### Selected passage
## Start

# Waverly, NE - WTB Snoway mount for Colorado, Canyon



## HawkZ28 (Feb 6, 2016)

I am looking for a mounting kit for a Chevy Colorado or GMC Canyon for a sno-way 22 series. Part number 99100690.

Also, if anybody that is knowledgeable could let me know if I can just purchase the remote kit to run to the plow I would appreciate it as truck side wiring and remote was not inckuded. Could I get away with Pro Control II with the plug below? Looks to be a pro control II controller box based on snoway literature I downloaded.


----------



## khnitz (Aug 2, 2018)

From just that one picture, it's hard to tell what you're showing. If that is a 2-pin connector, then that may just be the battery power wiring to the plow...though the connector looks a little small. Does your plow have lights? This may be the connector to the vehicle lighting adapter?

## End

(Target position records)
## Start

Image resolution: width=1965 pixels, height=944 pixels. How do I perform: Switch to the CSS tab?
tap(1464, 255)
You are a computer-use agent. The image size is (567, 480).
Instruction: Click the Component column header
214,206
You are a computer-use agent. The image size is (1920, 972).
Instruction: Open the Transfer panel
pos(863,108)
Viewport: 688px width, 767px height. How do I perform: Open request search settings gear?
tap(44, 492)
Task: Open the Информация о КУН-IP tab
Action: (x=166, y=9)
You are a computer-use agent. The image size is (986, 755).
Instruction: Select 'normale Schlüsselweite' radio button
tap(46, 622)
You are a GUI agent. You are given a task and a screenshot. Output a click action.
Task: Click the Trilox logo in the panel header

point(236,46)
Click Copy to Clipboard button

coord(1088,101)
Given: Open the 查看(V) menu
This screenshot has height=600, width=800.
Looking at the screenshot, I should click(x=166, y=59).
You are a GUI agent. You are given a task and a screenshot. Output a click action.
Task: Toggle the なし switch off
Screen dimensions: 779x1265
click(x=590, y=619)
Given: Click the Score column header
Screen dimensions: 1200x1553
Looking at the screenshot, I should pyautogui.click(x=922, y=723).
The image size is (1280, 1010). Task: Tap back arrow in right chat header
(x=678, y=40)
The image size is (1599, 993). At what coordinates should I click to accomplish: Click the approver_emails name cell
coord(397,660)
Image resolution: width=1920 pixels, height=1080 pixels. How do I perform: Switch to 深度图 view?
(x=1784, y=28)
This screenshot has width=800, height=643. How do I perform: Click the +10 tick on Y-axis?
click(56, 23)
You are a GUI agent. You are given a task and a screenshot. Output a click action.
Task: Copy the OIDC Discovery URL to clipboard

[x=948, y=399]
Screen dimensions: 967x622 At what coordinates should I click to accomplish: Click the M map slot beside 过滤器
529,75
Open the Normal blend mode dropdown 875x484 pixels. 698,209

## End

### Objective 1
In the Snoway plow forum thread, can you repeat the part that opens with the words containing "## khnitz (Aug" and closes with "vehicle lighting adapter?", swapping "plow" for "snowplow"?
### Objective 2
Can you carry on the Snoway plow forum thread from the point where it stops?

### Final result 1
## khnitz (Aug 2, 2018)

From just that one picture, it's hard to tell what you're showing. If that is a 2-pin connector, then that may just be the battery power wiring to the snowplow...though the connector looks a little small. Does your snowplow have lights? This may be the connector to the vehicle lighting adapter?

### Final result 2
I repaired an HTD Snoway this past year to use for our driveway. I wound up replacing the receiver and controller on ours - I upgraded to a wireless Pro Control II setup and was happy with it. The setup isn't cheap, so I waited for a 15% of at *bay coupon to arrive in my email and then ordered the kit.

As for the mount, check cra!gsl!st and FB Marketplace - it may take a while to come across a used mount, and then you may need to buy the necessary bolts.

These are the steps I took to get ours up and running - I was happy with how it worked for us this winter. I saved a lot of hours vs. just having the snowblowers to use to clear our 300'+ of driveway in the past.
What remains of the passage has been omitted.